Construction: 1870s To 1883
When the Denver and Rio Grande Railway (D&RG) was chartered in 1870, it had the goal of connecting Denver with El Paso, Texas. But when it reached Raton Pass in 1878, it found that the Atchison, Topeka and Santa Fe Railroad had beaten it to the best crossing into New Mexico. After several years of financially draining battle, the two companies came to an agreement in 1880, and the D&RG, under the direction of William J. Palmer, set its sights on Salt Lake City.
In the meantime, the Utah and Pleasant Valley Railway (U&PV) had built a line from the coal mines in the Pleasant Valley to Provo on the Union Pacific Railroad-controlled Utah Southern Railroad. The company was incorporated on December 11, 1875 under the general laws of Utah by owners of land in the valley. The company began grading in April 1877 and track laying on August 29, 1878, driving the last spike between Pleasant Valley and Springville on November 5, 1879. The short distance in the Utah Valley from Springville to the larger city of Provo, which closely paralleled the Utah Southern, opened in October 1880. Investor Charles W. Scofield of New York, who was already in control of two other mining roads - the Bingham Canon and Camp Floyd Rail Road since 1873 and the Wasatch and Jordan Valley Railroad since 1875 - acquired the U&PV in October 1878.
The U&PV began at a mine in the Pleasant Valley south of Scofield, heading north along the present Pleasant Valley Subdivision to the Scofield Reservoir.

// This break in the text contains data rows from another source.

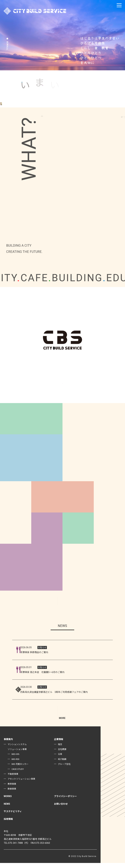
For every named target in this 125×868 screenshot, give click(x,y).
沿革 (60, 759)
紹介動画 (62, 764)
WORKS (8, 801)
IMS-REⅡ (16, 764)
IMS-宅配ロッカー (21, 769)
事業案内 (8, 744)
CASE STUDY (18, 774)
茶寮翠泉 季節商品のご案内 (34, 652)
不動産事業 (13, 779)
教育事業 (12, 789)
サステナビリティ (13, 816)
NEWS (7, 809)
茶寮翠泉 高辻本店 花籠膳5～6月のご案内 (42, 672)
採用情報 (8, 824)
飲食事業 (12, 794)
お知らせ (42, 647)
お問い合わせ (61, 809)
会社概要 (62, 754)
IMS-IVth (16, 759)
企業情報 (58, 744)
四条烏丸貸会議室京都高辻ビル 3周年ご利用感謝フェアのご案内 (62, 692)
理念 (60, 749)
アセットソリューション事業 (23, 784)
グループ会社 (65, 769)
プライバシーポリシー (65, 801)
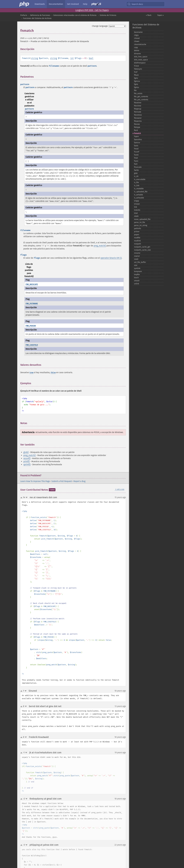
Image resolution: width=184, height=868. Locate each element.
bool (91, 58)
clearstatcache (140, 44)
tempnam (138, 271)
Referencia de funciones (40, 15)
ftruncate (138, 167)
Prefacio (24, 15)
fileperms (138, 121)
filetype (137, 127)
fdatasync (138, 69)
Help (85, 4)
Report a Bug (79, 481)
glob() (26, 452)
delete (136, 51)
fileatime (137, 103)
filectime (137, 106)
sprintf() (27, 464)
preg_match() (100, 246)
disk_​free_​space (141, 57)
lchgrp (136, 201)
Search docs (135, 4)
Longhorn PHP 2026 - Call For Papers (92, 10)
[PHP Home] (24, 4)
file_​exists (138, 93)
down (27, 497)
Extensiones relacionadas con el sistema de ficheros (75, 15)
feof (136, 72)
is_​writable (139, 195)
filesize (137, 124)
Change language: (100, 26)
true (31, 372)
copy (136, 48)
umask (137, 281)
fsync (136, 161)
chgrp (136, 35)
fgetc (136, 78)
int (72, 58)
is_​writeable (139, 198)
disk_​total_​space (141, 60)
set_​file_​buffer (140, 262)
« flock (149, 15)
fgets (136, 84)
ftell (136, 164)
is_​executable (140, 179)
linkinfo (137, 210)
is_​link (136, 185)
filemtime (138, 115)
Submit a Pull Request (62, 481)
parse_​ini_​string (141, 225)
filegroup (137, 109)
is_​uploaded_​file (141, 192)
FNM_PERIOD (31, 326)
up (22, 497)
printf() (26, 461)
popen (136, 235)
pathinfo (137, 228)
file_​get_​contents (141, 96)
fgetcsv (137, 81)
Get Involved (73, 4)
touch (136, 278)
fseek (136, 155)
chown (136, 41)
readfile (137, 238)
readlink (137, 241)
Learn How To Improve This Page (35, 481)
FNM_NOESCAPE (32, 284)
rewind (137, 256)
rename (137, 253)
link (135, 207)
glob (136, 173)
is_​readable (139, 189)
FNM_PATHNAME (32, 304)
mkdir (136, 216)
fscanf (136, 152)
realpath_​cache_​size (142, 250)
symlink (137, 268)
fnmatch (137, 133)
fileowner (138, 118)
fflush (136, 75)
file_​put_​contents (141, 100)
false (53, 372)
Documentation (56, 4)
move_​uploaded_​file (142, 219)
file (135, 90)
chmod (137, 38)
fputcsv (137, 143)
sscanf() (27, 458)
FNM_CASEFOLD (32, 345)
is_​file (136, 182)
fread (136, 149)
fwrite (136, 170)
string (34, 58)
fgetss (136, 87)
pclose (137, 231)
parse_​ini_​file (140, 222)
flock (136, 130)
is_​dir (136, 176)
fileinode (137, 112)
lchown (137, 204)
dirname (137, 54)
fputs (136, 146)
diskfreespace (140, 63)
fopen (136, 136)
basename (138, 32)
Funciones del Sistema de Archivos (37, 18)
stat (135, 265)
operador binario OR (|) (111, 258)
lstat (136, 213)
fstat (136, 158)
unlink (136, 284)
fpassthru (138, 140)
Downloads (40, 4)
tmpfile (137, 274)
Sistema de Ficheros (108, 15)
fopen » (160, 15)
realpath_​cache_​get (142, 247)
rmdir (136, 259)
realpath (137, 244)
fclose (136, 66)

The old grade has been flooded until it leaves the lake to the north, rising to an elevation of 7,967 feet (2,428 m) above sea level before descending, via a pair of switchbacks, to Starvation Creek. The valley of that creek took the railroad to the Spanish Fork Canyon, and the later D&RGW, at Tucker. The remainder of the U&PV is now, for the most part, still operated, as it follows Spanish Fork Canyon into the Utah Valley.
Associates of Palmer incorporated the Sevier Valley Railway in Utah on December 7, 1880, with a route paralleling the Union Pacific's lines from the railroad center of Ogden south through Salt Lake City and Provo to Nephi, and then continuing through Salt Creek Canyon and the Sanpete Valley to Salina in the Sevier Valley. There it would split, one line continuing south to the Arizona state line, and the other turning east through Salina Canyon and across the Castle Valley to the Grand (Colorado) River, following it to meet the westward-building D&RG at the Colorado border. To counter this threat to its monopoly, the Union Pacific set up the Utah Southern and Castle Valley Railroad less than two weeks later to extend its Utah Southern through Salina Canyon to the Castle Valley. In another week, when UP workers reached the canyon, the Sevier Valley had already begun grading.
On May 26, 1881, D&RG interests incorporated the Salt Lake and Park City Railway, a branch from Salt Lake City east to Park City and Coalville. The lines of this company and the Sevier Valley were included in the far-reaching charter for the Denver and Rio Grande Western Railway, incorporated on July 21, 1881 and immediately consolidated with the others. Palmer knew that it would be important to first complete the line to Ogden, where the Central Pacific Railroad extended west to California. It was rumored as early as April 1881 that the D&RG had gained control of the U&PV and would bypass Salina Canyon, instead using a shorter route northwesterly from Castle Valley to a connection with that road, and Palmer confirmed this in September. (The original grading through Castle Valley was never used for a railroad, although in the 1910s it was briefly part of the Midland Trail, now US-6.) The D&RGW bought the assets of the Wasatch and Jordan Valley Railroad, which had merged with the Bingham Canon and Camp Floyd Rail Road, at foreclosure on December 31, 1881, adding to its system two profitable branches from Midvale to Bingham and Little Cottonwood Canyons.
The D&RGW similarly acquired the U&PV's property on June 14, 1882, and at about that time began operating trains between Salt Lake City and Pleasant Valley, using new trackage north of Provo. The D&RG of Colorado leased the D&RGW of Utah on August 1, allowing the former to operate the latter for a payment of 40% of gross receipts. The difficult double switchback on the original U&PV was bypassed by a new connection to the under-construction D&RGW at Colton on November 23, 1882, as well as the new line from Colton over Soldier Summit to Tucker. D&RG and D&RGW crews met at a point now known as Desert, 14 miles (23 km) west of Green River, on March 30, 1883, and trains began running between Denver and Salt Lake City several days later. (Although the D&RG built the line from the state line to Desert, it was owned by the D&RGW.) Final completion to Ogden in May was delayed for several days by the Union Pacific's refusal to let the D&RGW cross, but on May 19 the D&RGW was complete. Palmer soon resigned as D&RG president, since the directors were opposed to further expansion, but remained in control of the leased D&RGW.